Hello, friends! This is Olivia, project coordinator for Body Shift, VSA Texas’ acclaimed mixed-ability dance project. Every 2nd and 4th Saturday of the month Body Shift offers a class we call Elements in which we practice improvisational dance in an inclusive way. We use the DanceAbility method as our foundational approach but we also have guest artists teach class using various methods of movement improvisation and somatics including Tuning Scores, Contact Improvisation, and Body Mind Centering, to name a few. A through line that connects these varied methods is the idea that movement is generated by each individual dancer in the moment rather than by a choreographer or instructor dictating steps or phrases to be imitated. This means that movement inspiration comes from the inside out, from sensation, from feeling your body as it moves. Music can be used to set the mood but is not necessary in this kind of dancing. We work with the internal rhythm of our breath and body systems as well as our own desires for moving in ways that feel good to our bodies. The instructor acts as more of a facilitator helping to shape the participants’ experience and providing narration of evocative imagery or anatomical processes that provide a sort of body map for checking in with yourself as you move. Offering exercises and scores that encourage interpretation rather than imitation makes it possible to have people of all abilities dancing together in an inclusive way.

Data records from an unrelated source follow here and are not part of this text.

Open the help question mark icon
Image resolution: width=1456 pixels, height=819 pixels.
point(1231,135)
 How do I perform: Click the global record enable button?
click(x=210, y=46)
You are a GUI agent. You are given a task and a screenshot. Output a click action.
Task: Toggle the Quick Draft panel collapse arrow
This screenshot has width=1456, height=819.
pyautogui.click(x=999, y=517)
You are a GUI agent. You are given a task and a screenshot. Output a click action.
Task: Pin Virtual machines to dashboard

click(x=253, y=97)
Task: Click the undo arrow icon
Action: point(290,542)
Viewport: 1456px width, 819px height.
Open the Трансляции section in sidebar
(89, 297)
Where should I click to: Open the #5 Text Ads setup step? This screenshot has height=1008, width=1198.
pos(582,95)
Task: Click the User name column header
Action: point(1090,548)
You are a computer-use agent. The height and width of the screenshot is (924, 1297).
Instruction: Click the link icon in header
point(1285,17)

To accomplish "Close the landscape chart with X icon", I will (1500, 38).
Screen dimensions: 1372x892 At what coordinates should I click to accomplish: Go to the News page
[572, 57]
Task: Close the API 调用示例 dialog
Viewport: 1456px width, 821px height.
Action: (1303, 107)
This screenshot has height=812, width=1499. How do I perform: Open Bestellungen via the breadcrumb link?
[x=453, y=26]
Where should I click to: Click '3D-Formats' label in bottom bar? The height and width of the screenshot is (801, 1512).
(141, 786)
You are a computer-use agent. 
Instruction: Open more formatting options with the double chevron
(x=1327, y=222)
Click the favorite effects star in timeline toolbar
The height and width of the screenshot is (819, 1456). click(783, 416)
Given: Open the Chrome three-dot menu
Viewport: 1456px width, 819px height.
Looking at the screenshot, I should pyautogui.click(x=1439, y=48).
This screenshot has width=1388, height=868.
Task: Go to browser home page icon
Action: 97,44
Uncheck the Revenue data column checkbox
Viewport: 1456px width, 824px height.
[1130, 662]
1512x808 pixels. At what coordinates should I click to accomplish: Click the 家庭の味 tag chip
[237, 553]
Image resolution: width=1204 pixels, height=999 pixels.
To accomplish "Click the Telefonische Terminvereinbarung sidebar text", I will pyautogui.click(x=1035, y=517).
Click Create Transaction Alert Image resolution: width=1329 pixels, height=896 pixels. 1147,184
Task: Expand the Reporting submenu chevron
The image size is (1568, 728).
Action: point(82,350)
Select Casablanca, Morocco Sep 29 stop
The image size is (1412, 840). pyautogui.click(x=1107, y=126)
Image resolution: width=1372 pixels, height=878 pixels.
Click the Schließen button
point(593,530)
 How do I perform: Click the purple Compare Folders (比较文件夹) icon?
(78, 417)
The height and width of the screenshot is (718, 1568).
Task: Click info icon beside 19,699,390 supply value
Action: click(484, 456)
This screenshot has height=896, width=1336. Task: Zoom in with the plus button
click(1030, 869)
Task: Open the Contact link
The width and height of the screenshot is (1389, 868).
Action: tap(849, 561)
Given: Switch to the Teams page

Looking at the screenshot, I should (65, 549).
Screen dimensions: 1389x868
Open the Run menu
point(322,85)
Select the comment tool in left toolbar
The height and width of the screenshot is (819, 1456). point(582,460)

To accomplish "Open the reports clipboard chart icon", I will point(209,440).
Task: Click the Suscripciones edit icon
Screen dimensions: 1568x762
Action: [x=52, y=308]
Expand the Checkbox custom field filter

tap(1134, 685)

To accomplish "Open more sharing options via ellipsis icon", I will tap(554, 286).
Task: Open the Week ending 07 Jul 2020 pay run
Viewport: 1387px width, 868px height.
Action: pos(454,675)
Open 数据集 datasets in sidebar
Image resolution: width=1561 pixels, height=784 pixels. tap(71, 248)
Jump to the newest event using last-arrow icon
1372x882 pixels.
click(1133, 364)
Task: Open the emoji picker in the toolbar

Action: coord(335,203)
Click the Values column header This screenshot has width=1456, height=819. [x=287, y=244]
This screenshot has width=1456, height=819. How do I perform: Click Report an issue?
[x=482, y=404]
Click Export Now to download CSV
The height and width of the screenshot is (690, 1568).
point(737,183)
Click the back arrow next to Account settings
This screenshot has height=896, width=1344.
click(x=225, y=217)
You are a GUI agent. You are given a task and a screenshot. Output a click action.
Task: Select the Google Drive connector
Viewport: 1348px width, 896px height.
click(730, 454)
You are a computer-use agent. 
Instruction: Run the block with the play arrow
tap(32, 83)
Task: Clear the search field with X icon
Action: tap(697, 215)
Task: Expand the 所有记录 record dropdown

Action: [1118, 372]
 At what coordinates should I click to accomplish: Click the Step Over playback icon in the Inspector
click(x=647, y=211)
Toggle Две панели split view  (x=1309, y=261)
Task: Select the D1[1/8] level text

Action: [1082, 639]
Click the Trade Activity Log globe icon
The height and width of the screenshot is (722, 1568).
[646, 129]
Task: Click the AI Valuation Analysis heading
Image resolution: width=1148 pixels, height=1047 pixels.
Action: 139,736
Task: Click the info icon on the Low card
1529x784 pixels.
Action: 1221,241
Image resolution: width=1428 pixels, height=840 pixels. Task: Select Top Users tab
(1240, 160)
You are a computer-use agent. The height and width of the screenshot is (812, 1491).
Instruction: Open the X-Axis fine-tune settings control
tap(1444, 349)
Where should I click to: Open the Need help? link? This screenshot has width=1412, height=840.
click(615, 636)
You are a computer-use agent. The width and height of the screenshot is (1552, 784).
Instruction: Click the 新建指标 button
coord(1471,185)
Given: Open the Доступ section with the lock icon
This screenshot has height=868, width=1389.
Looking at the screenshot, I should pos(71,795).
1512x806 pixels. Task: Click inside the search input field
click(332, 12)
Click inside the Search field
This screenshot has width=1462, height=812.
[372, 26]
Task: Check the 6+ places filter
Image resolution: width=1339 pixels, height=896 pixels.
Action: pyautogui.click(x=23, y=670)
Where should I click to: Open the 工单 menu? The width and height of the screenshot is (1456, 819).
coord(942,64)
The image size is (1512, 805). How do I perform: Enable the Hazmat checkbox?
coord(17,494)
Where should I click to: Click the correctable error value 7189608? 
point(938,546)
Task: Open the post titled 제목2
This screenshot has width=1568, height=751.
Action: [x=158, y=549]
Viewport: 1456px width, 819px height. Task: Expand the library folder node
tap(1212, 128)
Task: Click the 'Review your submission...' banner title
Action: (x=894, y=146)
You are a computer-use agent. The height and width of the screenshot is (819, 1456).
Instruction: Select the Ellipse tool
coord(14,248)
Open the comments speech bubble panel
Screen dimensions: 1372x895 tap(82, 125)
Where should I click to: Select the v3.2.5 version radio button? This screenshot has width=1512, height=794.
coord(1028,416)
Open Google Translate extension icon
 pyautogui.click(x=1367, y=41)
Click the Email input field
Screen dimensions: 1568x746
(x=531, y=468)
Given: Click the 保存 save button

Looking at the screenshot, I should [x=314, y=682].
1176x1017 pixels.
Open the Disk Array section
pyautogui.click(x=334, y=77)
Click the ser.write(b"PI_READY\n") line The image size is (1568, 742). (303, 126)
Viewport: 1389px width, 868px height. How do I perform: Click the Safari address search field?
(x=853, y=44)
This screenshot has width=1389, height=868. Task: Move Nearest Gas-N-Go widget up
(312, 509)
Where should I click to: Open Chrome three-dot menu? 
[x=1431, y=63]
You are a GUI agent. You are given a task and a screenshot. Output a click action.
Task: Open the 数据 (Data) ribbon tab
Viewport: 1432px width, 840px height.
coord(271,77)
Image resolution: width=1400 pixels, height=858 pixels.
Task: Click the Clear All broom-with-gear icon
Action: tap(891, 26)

That said, if you are completely new to dance it might feel a bit daunting to be offered so much freedom right away. Perhaps what you have thought of as dance looks more like ballerinas or ballroom dancing and maybe neither of those styles fit your body’s shape or abilities. Something to recognize is that all forms of dance were designed by a person or group of people who agreed upon and formalized a specific way of using elements of movement that were available to their body(ies). Perhaps someone is athletically or acrobatically inclined. They might champion techniques that make use of those skills. One of the things I appreciate about improvisation is that you can be athletic or not. You don’t have to be able to do a pirouette or the splits to be a skilled improviser. Instead an understanding of the fundamental building blocks of movement are emphasized. That is why each time our on-going Elements class meets we structure class around a theme meant to develop the students’ understanding of the way their bodies can move creatively, beyond habitual movement patterns.
Three elements that can be found in all movement – both functional and creative – are use of space, time, and energy. The focus of this particular post is energy. Without energy we could not move. We can not see energy itself but rather we see the result of energy. By the outward expression of movement, we can understand how the energy is being applied. Movement analysts have delineated six types of application of energy (these definitions taken from Movement Training for the Stage and Screen by Jean Sabatine):
- Sustained or lyrical – This is constant, even flow of energy, which produces movement identified by its smooth, unchanging dynamic. Whether the person is moving fast or slow, no noticeable change occurs in the speed, rhythm or effort needed to execute any movement.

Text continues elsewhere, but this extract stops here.